The key components of the service is the implementation of the DataService interface and the supporting services. This comes in the form of an implementation of DataService interface, SimpleDataService, that uses the Palisade Reader library for the implementation of a solution using a database. This is then wrapped in a class, AuditableDataService, that will provide the data in a form that can be used in constructing the response that is sent back to the client, and the audit message that is sent to the Audit Service using the AuditMessageService.

Flow of Control

Data Service diagram

The Data Service is implemented as a RESTFul service using the ChunkedHttpWriter. This will start with authorising the request (DataService.authoriseReqeust). If successful, the next step will be to read the data (DataReader.read) which will return a stream of the data to the client. Upon completion, an audit success message (AuditSuccessMessage) is sent to the Audit Service indicating a successful transfer of the data. If during the authorisation request or at any time in the read request there is a error, the request is stopped, and an error message (AuditErrorMessage) is sent to the Audit Service.

Kafka streaming is only used for the processing of audit messages. This is exposed in the functionality provided by the AuditMessageService. This will take both audit success and audit error messages and process them using the functionality provided in the AkkaRunnableGraph's runner method. In this method, the message types are separated into success and error messages where they are then used to construct messages for the respective kafka error and success topics.

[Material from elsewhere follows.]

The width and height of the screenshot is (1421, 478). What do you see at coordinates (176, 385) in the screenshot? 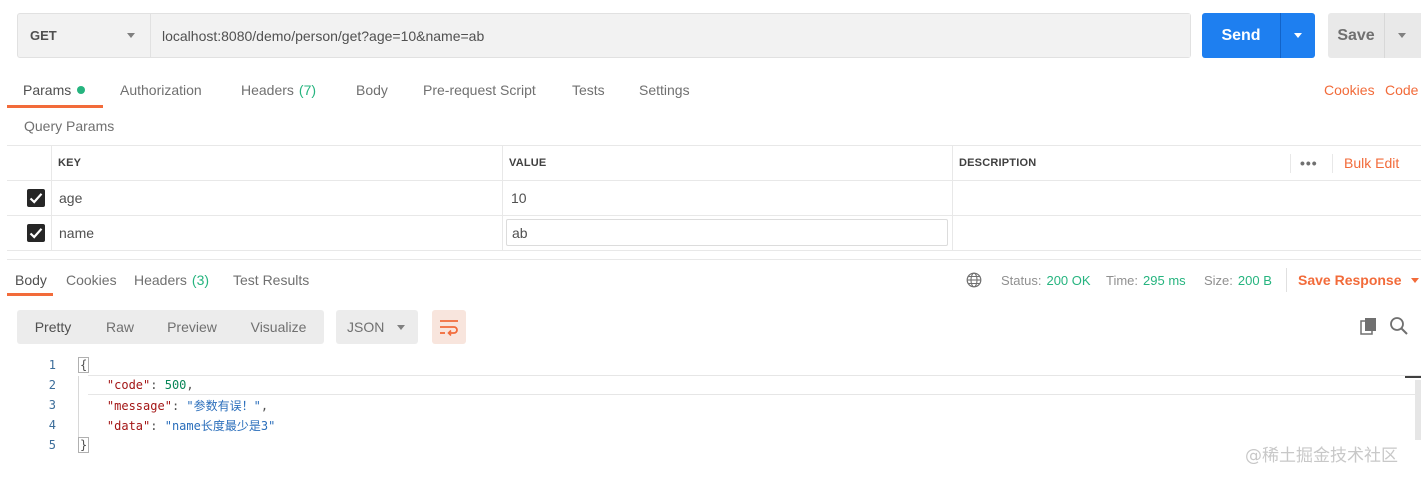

Message Model and Database Domain

DataRequest (response to client) AuditSuccessMessage AuditErrorMessage
*token InputStream *token *token
leafResourceId leafResourceId leafResourceId
userId ***userId
resourceId ***resourceId
context ***context
**attributes ***attributes
serverMetadata error
serverMetadata

*token comes in the body of the request from the client (DataRequest) and is stored in the header metadata for the audit messages
**attributes will include the numbers for records processed and records returned
***data that may not be available depending on when the error occurred

Flow of Data

The Data Service should be extensible like the User, Resource and Policy Services. This means being generic over all of the following:

  • Readers - different data sources and protocols to read from them such as HDFS, S3
  • Serialisers - different formats for serialised data such as JSON, AVRO
  • Record Types - different record objects to which rules apply such as Employee
  • Writers - different clients can transform how Palisade is used, but this may require different protocols with the Data Service such as /read/chunked

Data Streaming Pathway diagram

As such, for a given request, the API aims to be as flexible as possible depending on what is required in a given deployment. The AbstractResponseWriter provides a default flow of data that is likely followed by all implementations. All @Bean annotated objects for a ResponseWriter will be collected by the AkkaHttpServer and their Route will be added to the server. Then, the following are used to deduce which implementation of each component to use:

  • Http endpoint decides the ResponseWriter based on its Route as mentioned, e.g. a request to /read/chunked would use the ChunkedHttpWriter, writing data back as a chunked Http response.
  • Resource URI decides the DataReader based on its scheme, e.g. a request for hdfs:/some/file would use the HadoopDataReader.
  • Resource Serialised-Format decides the Serialiser, using the Resource Type to initialise the serialiser with a domainClass.
  • Resource Type dictates the Record Type, although no explicit action or decision is taken to this end.

REST Interface

The application exposes one endpoint to the client for retrieving the resources. This will be the data that has previously been requested and prepared in the initial request to the Palisade services.

  • POST data-service/read/chunked
    • returns a 200 OK and a streamed HTTP response body which will provide the resource(s).

Example JSON Request

curl -X POST data-service/read/chunked  -H "content-type: application/json" --data \
'{
   "token": "test-token",
   "leafResourceId": "file:/user.json"
 }'

Octet-Stream Response

The response body will be an octet-stream of data from the requested resource with policy rules applied, no matter the file type. For example, a user.json resource might be:

{
  usernamne: "alice",
  password: null,
  postcode: "SW1 XXX"
}

but a user.avro resource will return a non-human-readable binary blob.